(EXERCISE AIM)
Please reproduce the entries below exactly, starting at the first line and ending with the line that holds "Get the Book (90, 281)".

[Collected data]
[Start of Attachment]

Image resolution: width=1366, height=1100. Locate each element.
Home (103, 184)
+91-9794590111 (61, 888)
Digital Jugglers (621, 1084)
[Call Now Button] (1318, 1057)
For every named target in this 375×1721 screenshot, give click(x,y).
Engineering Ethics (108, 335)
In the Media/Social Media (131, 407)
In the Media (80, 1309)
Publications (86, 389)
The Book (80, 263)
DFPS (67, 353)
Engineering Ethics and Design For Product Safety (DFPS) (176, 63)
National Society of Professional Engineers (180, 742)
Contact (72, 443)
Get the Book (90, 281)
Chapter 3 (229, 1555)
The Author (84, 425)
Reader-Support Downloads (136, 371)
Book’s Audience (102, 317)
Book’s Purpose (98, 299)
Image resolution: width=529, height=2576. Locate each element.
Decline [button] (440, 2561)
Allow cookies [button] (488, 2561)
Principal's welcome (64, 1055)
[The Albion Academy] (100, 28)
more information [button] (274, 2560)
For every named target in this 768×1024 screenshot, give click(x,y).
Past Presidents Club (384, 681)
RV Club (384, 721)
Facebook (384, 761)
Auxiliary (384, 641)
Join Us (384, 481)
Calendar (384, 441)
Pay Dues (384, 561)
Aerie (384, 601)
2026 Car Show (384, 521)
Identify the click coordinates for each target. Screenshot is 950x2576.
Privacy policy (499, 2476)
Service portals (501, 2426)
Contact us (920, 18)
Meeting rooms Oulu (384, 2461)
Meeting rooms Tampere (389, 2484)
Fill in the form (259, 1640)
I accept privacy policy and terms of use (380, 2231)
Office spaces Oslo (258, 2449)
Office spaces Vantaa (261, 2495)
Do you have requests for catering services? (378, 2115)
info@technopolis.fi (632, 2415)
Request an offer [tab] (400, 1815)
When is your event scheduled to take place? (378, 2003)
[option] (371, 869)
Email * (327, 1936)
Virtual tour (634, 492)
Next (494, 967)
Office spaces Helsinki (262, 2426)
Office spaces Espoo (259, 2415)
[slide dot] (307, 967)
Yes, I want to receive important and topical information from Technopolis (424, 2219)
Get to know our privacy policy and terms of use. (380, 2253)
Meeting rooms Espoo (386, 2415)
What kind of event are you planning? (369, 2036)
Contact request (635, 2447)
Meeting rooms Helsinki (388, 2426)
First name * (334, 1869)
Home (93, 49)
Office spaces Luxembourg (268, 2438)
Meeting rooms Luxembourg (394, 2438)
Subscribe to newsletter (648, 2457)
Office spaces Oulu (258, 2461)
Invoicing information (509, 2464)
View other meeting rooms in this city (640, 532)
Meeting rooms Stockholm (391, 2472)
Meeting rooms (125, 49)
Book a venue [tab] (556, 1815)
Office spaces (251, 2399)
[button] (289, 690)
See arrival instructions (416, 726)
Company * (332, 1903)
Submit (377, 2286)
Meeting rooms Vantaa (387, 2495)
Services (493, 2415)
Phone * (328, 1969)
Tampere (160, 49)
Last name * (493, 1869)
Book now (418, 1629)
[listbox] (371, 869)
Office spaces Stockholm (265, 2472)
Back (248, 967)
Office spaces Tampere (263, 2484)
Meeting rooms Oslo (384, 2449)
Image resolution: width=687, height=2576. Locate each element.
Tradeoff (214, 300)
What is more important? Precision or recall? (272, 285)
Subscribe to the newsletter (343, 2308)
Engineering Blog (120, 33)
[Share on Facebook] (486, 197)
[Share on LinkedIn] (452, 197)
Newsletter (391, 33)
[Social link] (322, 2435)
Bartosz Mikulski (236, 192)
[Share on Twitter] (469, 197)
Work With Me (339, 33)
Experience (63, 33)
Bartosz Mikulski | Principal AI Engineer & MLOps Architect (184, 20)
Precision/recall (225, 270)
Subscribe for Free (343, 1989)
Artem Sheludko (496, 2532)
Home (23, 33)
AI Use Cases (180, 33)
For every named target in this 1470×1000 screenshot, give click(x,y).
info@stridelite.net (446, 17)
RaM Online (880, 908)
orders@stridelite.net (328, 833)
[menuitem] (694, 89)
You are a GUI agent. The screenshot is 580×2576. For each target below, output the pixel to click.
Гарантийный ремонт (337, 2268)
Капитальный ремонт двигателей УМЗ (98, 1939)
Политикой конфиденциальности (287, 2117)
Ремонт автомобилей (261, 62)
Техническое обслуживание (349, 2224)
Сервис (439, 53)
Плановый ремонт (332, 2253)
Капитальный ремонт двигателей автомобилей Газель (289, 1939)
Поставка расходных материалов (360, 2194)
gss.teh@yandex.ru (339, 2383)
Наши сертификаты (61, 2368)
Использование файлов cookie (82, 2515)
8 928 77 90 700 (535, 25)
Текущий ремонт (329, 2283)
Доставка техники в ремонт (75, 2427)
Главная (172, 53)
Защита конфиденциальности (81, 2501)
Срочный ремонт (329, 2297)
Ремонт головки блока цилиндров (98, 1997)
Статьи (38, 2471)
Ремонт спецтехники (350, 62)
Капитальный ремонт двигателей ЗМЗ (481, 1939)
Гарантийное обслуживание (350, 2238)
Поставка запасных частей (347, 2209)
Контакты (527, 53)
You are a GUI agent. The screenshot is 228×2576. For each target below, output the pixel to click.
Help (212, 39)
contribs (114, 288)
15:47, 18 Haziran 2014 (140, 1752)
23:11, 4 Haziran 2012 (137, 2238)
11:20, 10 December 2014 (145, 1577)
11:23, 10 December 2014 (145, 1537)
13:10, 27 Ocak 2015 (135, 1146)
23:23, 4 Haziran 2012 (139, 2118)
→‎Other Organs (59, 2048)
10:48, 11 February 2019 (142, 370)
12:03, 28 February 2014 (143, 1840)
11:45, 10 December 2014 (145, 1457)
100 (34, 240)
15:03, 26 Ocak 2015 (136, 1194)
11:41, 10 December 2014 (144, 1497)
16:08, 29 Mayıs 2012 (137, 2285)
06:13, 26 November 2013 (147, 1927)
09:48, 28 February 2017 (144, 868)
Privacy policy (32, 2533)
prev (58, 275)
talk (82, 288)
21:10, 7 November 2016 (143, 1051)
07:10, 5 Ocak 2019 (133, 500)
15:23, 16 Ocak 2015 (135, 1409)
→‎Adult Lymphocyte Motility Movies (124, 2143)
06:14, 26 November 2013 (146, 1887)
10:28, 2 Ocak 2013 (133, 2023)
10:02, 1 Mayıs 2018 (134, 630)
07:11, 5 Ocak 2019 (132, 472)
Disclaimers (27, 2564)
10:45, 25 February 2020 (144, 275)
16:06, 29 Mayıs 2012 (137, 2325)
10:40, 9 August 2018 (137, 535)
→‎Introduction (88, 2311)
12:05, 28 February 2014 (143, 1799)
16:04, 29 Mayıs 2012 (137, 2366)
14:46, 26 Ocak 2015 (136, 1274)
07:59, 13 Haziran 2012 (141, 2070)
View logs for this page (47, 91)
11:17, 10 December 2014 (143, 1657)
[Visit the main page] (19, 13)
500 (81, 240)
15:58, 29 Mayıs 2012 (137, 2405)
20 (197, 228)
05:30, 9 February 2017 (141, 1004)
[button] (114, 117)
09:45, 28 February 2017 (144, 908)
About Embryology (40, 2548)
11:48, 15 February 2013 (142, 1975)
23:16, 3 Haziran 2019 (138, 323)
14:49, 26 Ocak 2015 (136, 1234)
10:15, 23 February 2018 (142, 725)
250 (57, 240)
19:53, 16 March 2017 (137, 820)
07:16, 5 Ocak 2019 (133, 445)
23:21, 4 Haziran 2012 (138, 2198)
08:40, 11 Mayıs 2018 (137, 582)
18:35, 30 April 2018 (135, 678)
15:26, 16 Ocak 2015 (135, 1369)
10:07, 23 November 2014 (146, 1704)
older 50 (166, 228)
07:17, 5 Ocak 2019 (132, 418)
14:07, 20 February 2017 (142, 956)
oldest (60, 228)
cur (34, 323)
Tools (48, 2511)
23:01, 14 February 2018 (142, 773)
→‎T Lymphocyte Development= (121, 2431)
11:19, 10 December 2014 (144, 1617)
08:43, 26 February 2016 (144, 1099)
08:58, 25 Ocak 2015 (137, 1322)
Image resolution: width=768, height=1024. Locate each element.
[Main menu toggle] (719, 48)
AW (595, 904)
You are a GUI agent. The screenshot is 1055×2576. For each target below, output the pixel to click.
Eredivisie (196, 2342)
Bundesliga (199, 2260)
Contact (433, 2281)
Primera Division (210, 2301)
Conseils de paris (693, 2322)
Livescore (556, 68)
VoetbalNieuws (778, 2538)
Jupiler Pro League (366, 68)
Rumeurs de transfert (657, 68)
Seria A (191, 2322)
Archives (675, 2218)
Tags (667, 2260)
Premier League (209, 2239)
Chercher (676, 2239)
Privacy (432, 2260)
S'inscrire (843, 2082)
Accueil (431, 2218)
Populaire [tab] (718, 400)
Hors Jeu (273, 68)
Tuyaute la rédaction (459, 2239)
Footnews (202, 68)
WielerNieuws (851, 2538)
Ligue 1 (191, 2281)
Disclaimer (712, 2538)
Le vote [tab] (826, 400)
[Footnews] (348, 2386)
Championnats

[End of Attachment]

(EXERCISE ANSWER)
Image resolution: width=1366, height=1100. Locate each element.
Home (103, 184)
+91-9794590111 (61, 888)
Digital Jugglers (621, 1084)
[Call Now Button] (1318, 1057)
For every named target in this 375×1721 screenshot, give click(x,y).
Engineering Ethics (108, 335)
In the Media/Social Media (131, 407)
In the Media (80, 1309)
Publications (86, 389)
The Book (80, 263)
DFPS (67, 353)
Engineering Ethics and Design For Product Safety (DFPS) (176, 63)
National Society of Professional Engineers (180, 742)
Contact (72, 443)
Get the Book (90, 281)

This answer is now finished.